At the steel bridge over the river Bug that marks the border with Poland, a line of thousands of cars stretches back 14 kilometres into neighbouring Ukraine. Every few minutes a traffic light on the bridge turns green and a dozen vehicles pass through, putting an end to days of strain, uncertainty, and fear for those trying to reach safety.
“This is our third day on the road,” says Olga, 36, at the end of a journey that would usually take seven hours. She set out from Ukraine’s capital on Thursday with her two-year-old son and eight-year-old daughter, together with a neighbour and her daughter, and only arrived Saturday evening. “We fled as soon as the first bombs fell. It took us twelve hours just to get out of Kyiv. We’ve been [waiting] here for 36 hours now.”
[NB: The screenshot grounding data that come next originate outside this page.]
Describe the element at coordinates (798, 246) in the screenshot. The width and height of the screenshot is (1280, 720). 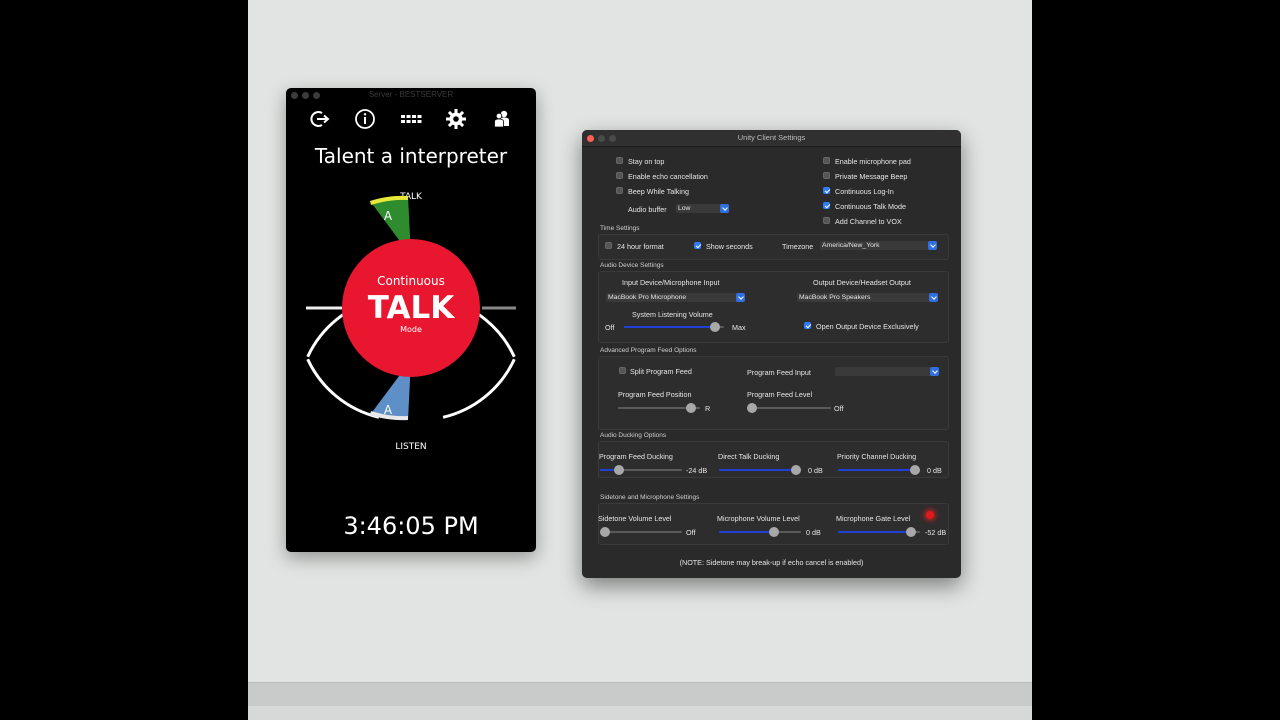
I see `timezone-label: Timezone` at that location.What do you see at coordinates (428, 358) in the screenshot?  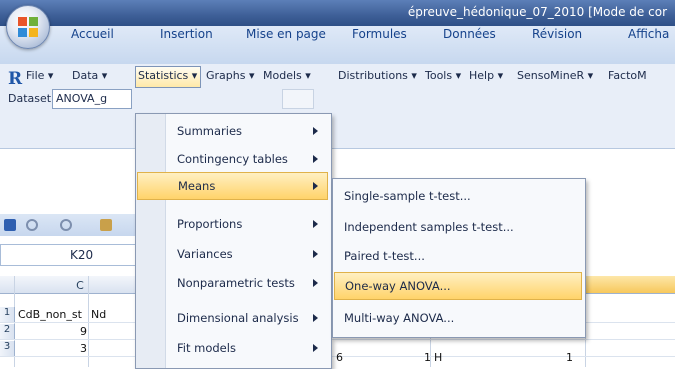 I see `cell-f3: 1` at bounding box center [428, 358].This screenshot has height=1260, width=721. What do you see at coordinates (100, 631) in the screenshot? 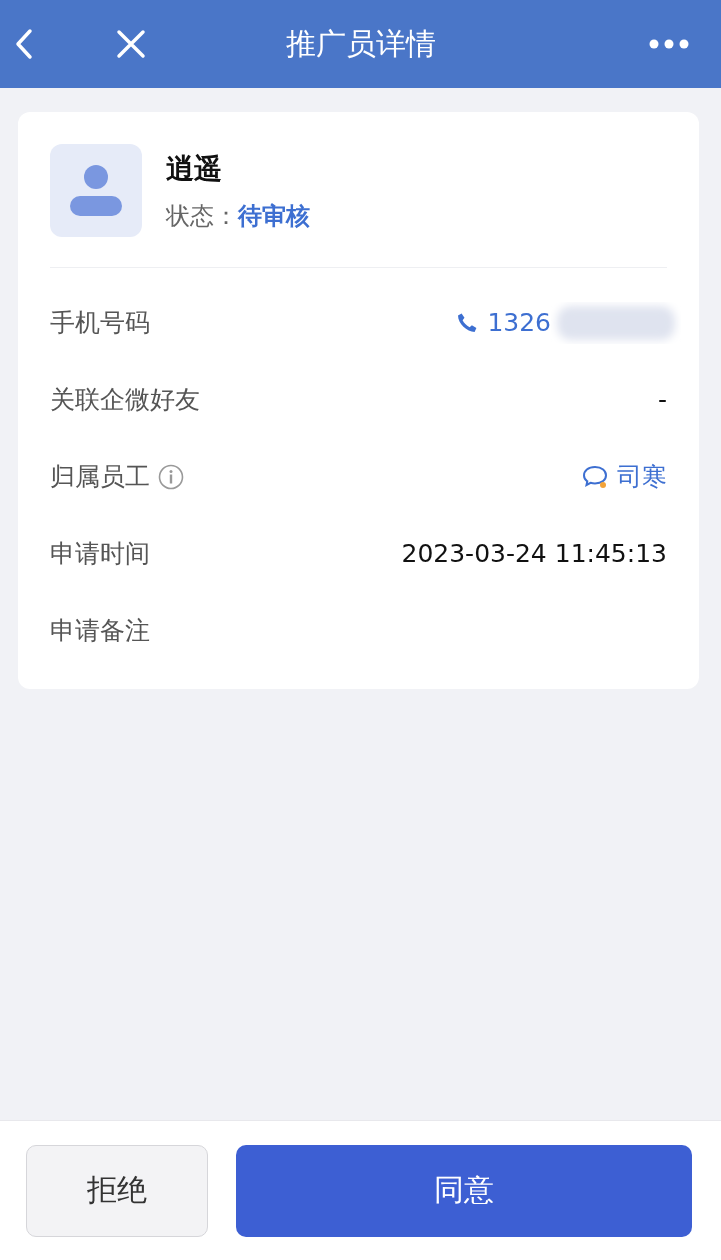
I see `field-label: 申请备注` at bounding box center [100, 631].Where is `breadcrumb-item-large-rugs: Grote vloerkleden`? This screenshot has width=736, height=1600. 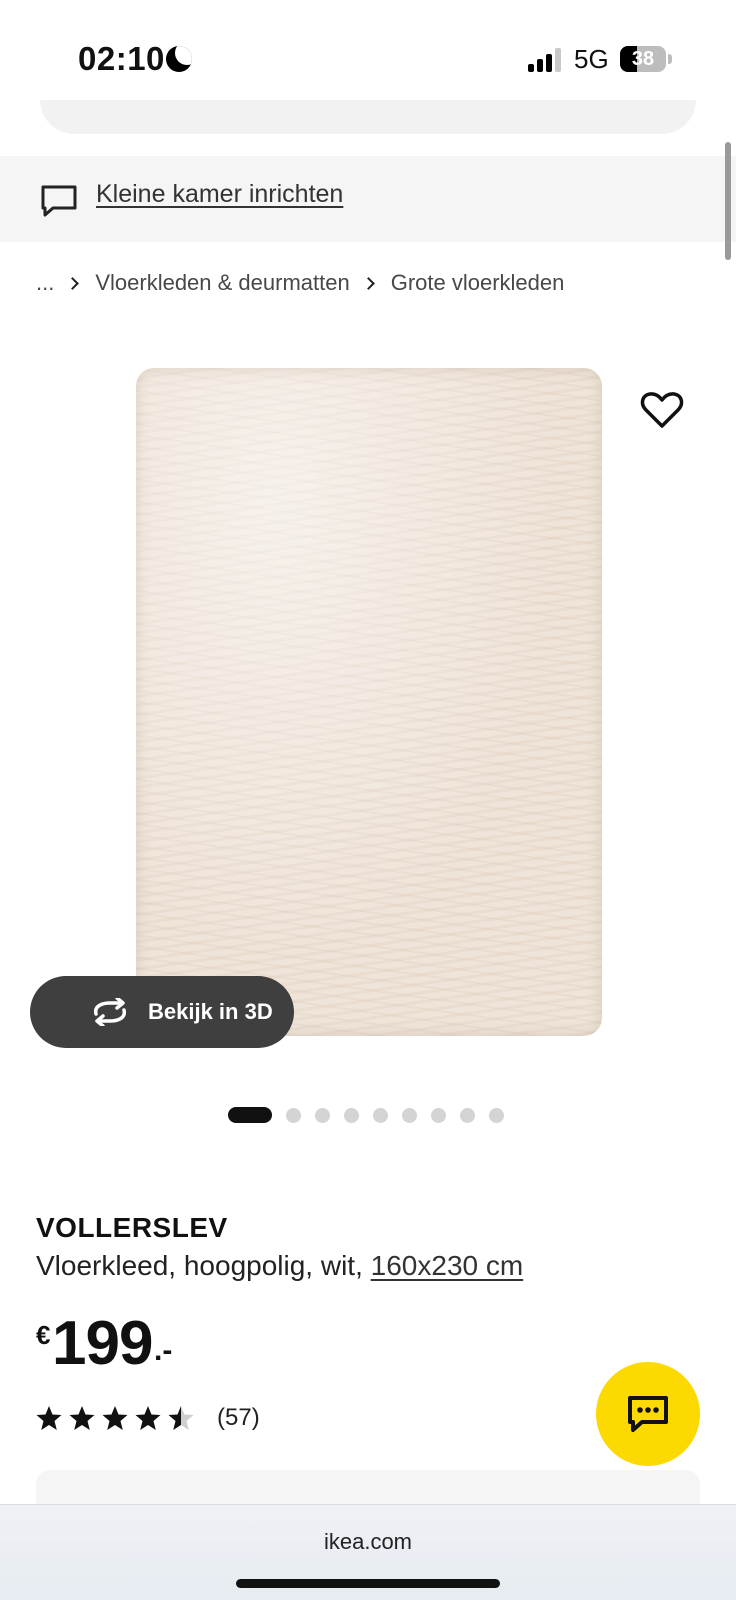 breadcrumb-item-large-rugs: Grote vloerkleden is located at coordinates (478, 283).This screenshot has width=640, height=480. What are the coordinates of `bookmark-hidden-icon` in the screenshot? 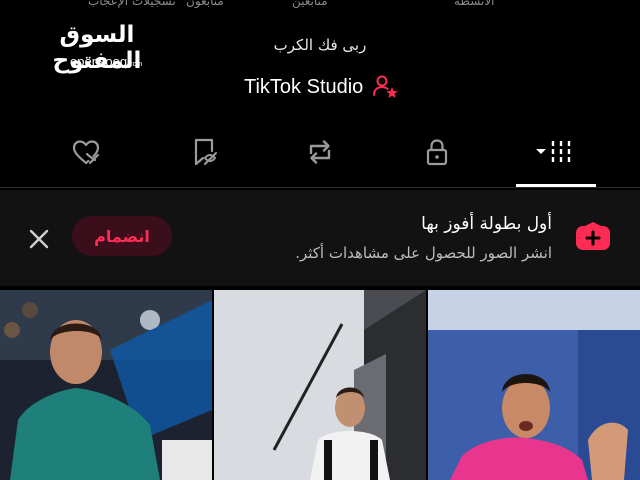 It's located at (206, 152).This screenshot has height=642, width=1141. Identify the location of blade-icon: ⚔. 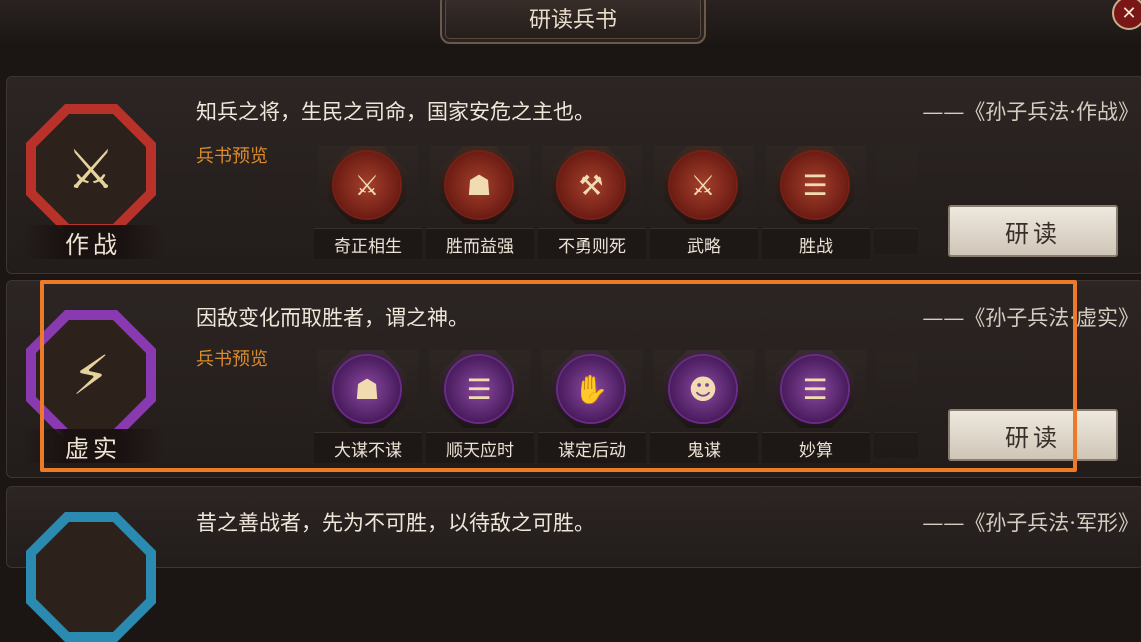
(703, 185).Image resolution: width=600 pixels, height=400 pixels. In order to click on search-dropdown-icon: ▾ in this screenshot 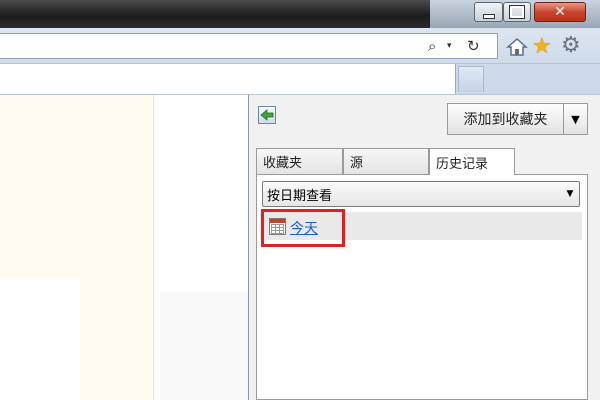, I will do `click(450, 46)`.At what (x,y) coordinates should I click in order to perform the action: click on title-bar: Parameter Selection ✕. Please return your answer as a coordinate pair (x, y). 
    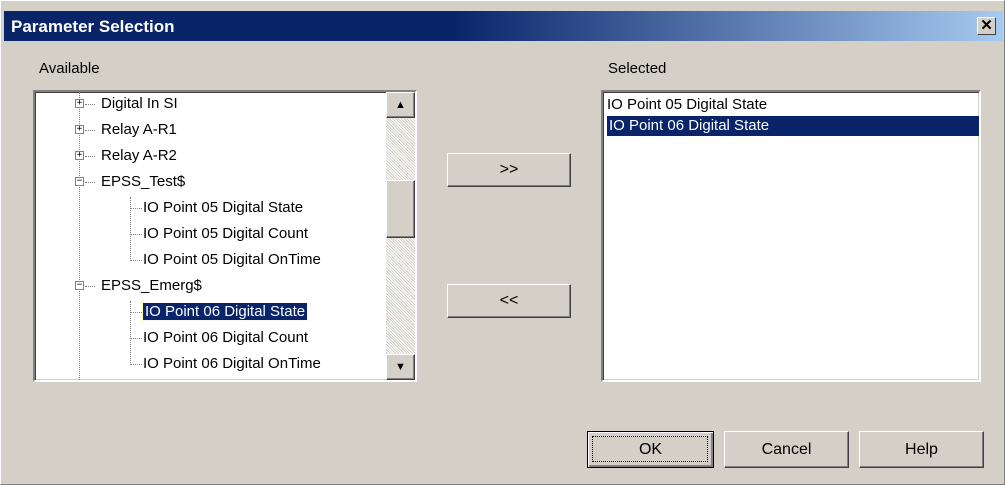
    Looking at the image, I should click on (504, 26).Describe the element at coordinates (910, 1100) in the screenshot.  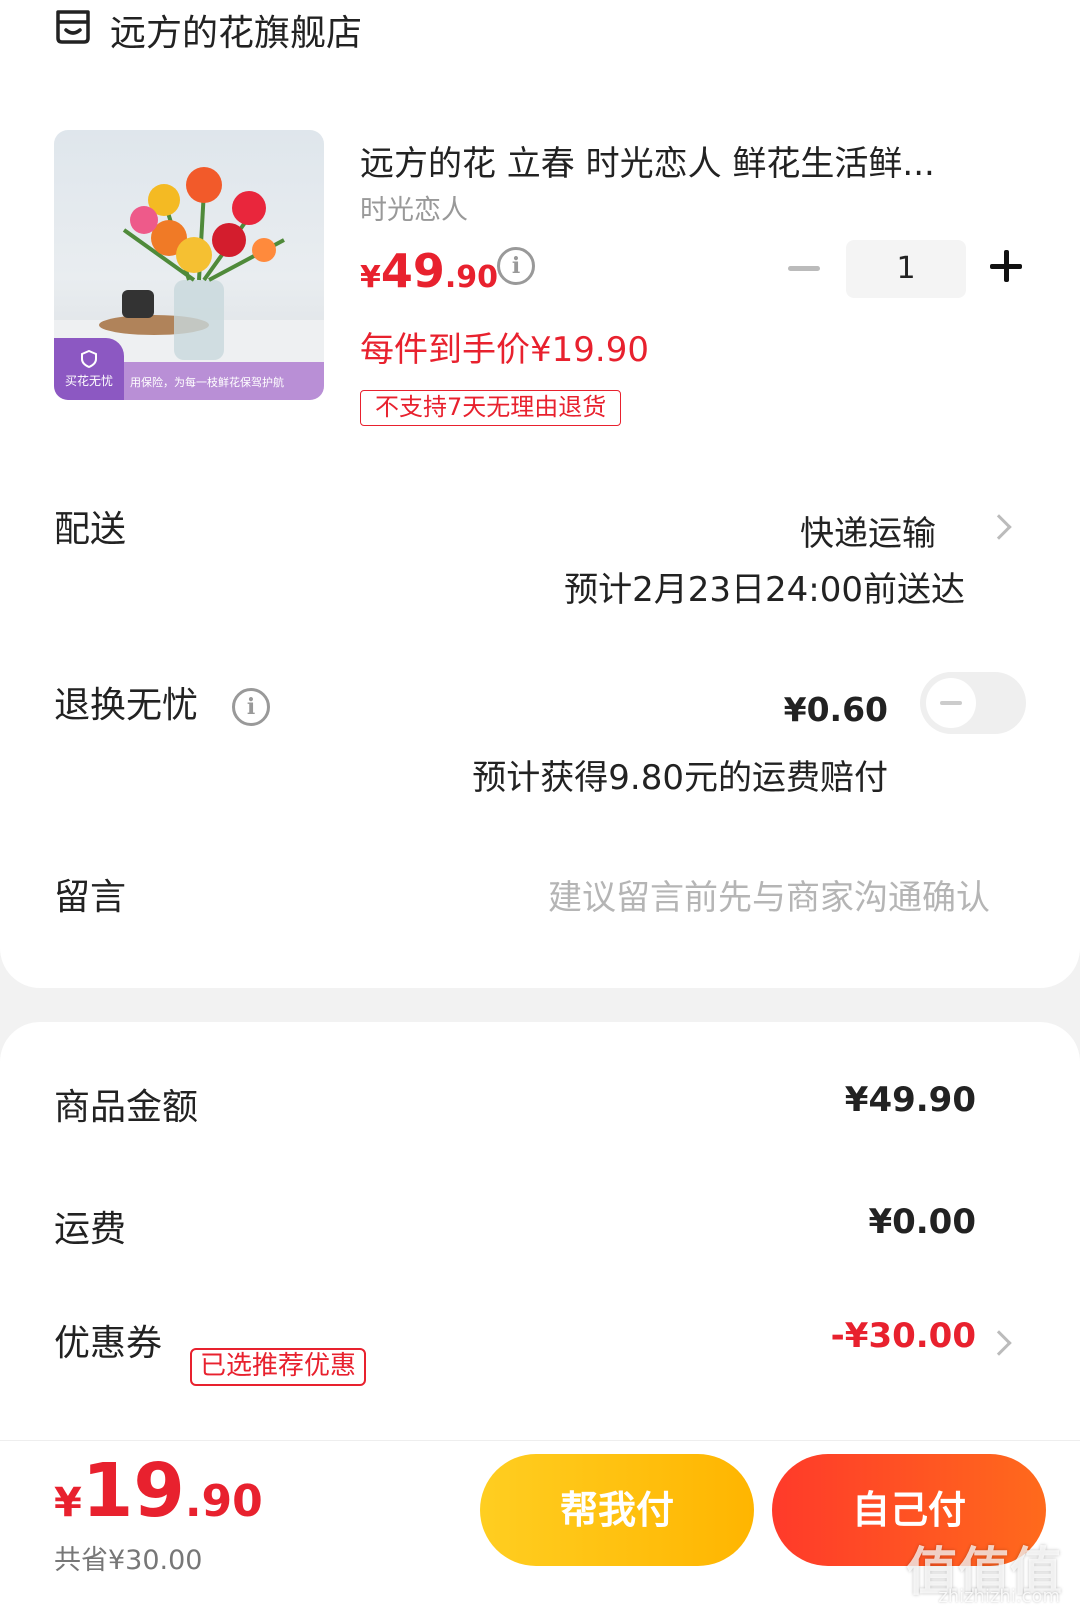
I see `goods-amount-value: ¥49.90` at that location.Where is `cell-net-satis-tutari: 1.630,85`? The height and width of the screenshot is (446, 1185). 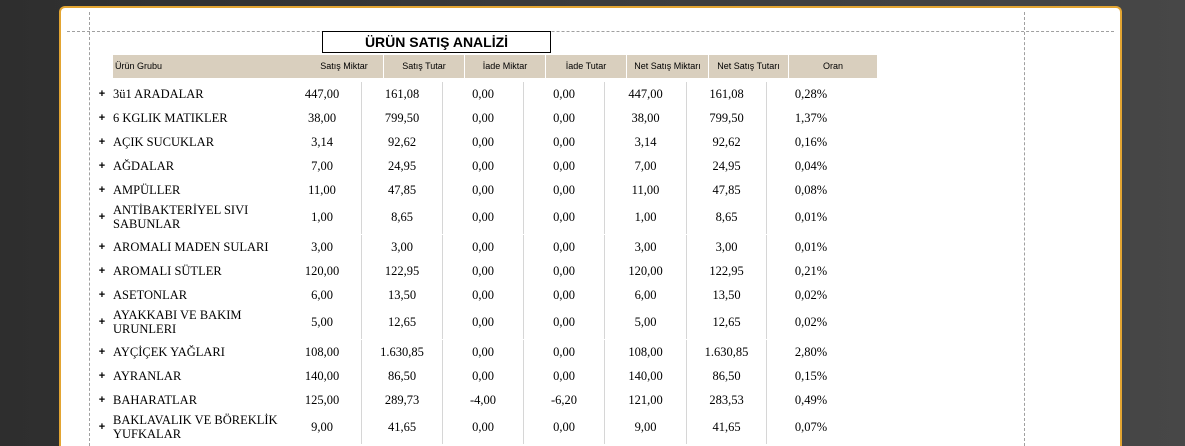 cell-net-satis-tutari: 1.630,85 is located at coordinates (727, 352). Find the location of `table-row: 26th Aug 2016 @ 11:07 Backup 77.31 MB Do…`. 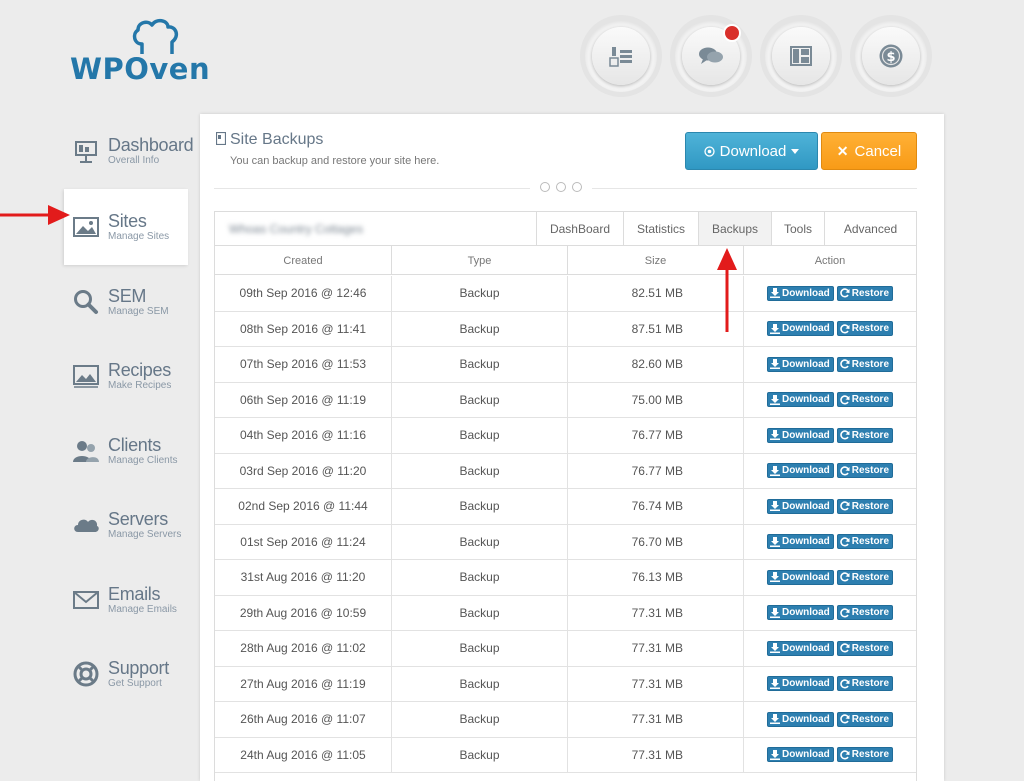

table-row: 26th Aug 2016 @ 11:07 Backup 77.31 MB Do… is located at coordinates (566, 720).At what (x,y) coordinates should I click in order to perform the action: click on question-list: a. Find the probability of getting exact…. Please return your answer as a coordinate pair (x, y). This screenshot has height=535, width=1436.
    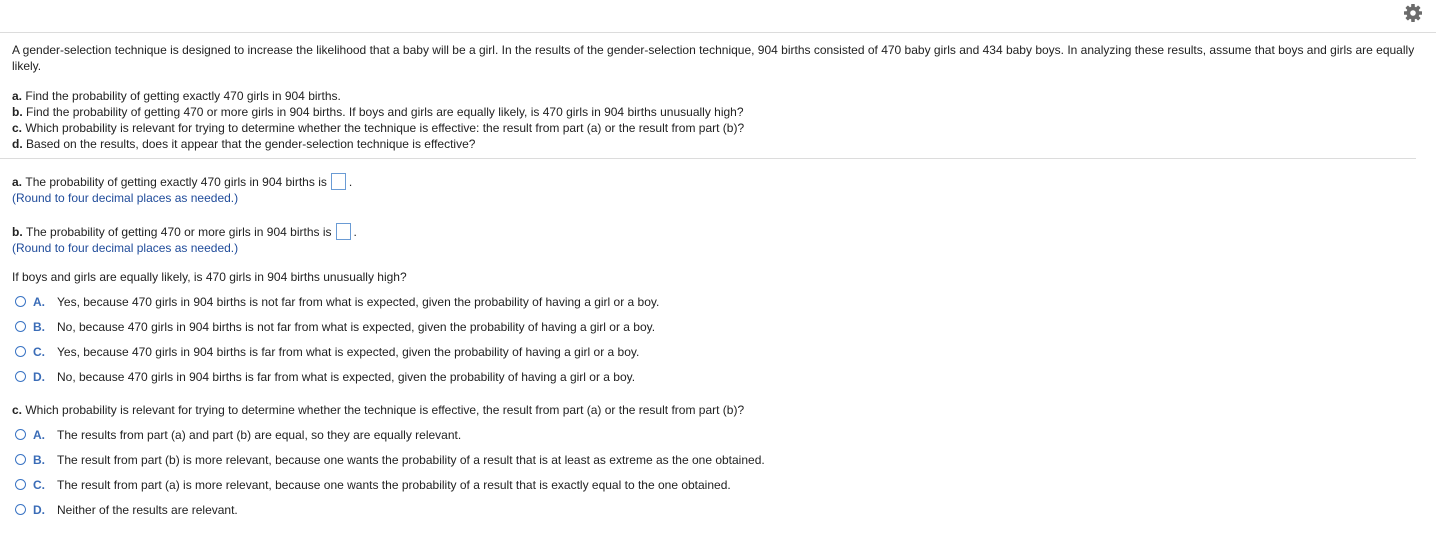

“We fled as soon as the first bombs fell.”
Looking relieved to have reached the Polish border town of Zosin despite the visible exhaustion of the last few days, Olga explains they were not able to find a hot meal or a toilet during the entire journey, as they fled Ukraine to find safety.
“I’m sure others are worse off. And at least we are healthy,” she says, stroking her daughter Polina who is bundled in a thick coat, hat and scarf against the sub-freezing night-time temperatures, clutching a soft toy called “Foxy” that she brought from home. Asked how they coped in the car for three days, Olga replies simply: “We had no choice.”
“They have only one hope. That they can go home as soon as possible.”
— UK for UNHCR (@UNRefugeesUK) February 28, 2022
By Sunday, hundreds of thousands of people had already fled Ukraine into neighbouring countries since the start of the military offensive on 24 February. The largest numbers have headed west into Poland, with others entering Hungary, Moldova, Romania and beyond.
Refugees are being registered and provided with shelter by national authorities in the receiving countries, and UNHCR, the UN Refugee Agency, and its partners are on the ground at the main border areas across the region to support their efforts.
“[W]e have to record everyone’s identity,” says the commander of the Polish border guards at Zosin, indicating the long line of cars still waiting to enter. Those arriving without vehicles are able to avoid the queue of traffic and enter more quickly, he adds.
“Many just come on foot. Then they only have to wait four hours,” the officer says. “Sometimes buses come and drop people off a few kilometres before [the border]. Others drive to the border, abandon their car and come across.”
Behind him stands a large orange tent where people who have recently arrived are gathered, grateful for the offer of hot tea and pastries, fruit and sandwiches. Inside, a mother changes her baby, while nearby some children are crying as others run around playing, too young to understand what is going on.
“We are safe now…”
Back at the border, a father hugs his wife and children goodbye before turning back into Ukraine. Most of the refugees who have entered Poland are women and children.
After some food and a hot drink, Olga says she has no idea what lies in store for her and her children.
“Tonight we have accommodation just over the border, and then we’ll find something,” she says. “We are safe now, after all.”
Her biggest concern now is the safety of her husband back in Ukraine. “He stayed in Kyiv, donates blood all the time and takes care of the old people who couldn’t escape.” Asked what she hopes will happen now, Olga hugs her daughter and says: “That the bombs stop. That the killing stops. And that we can go home again.”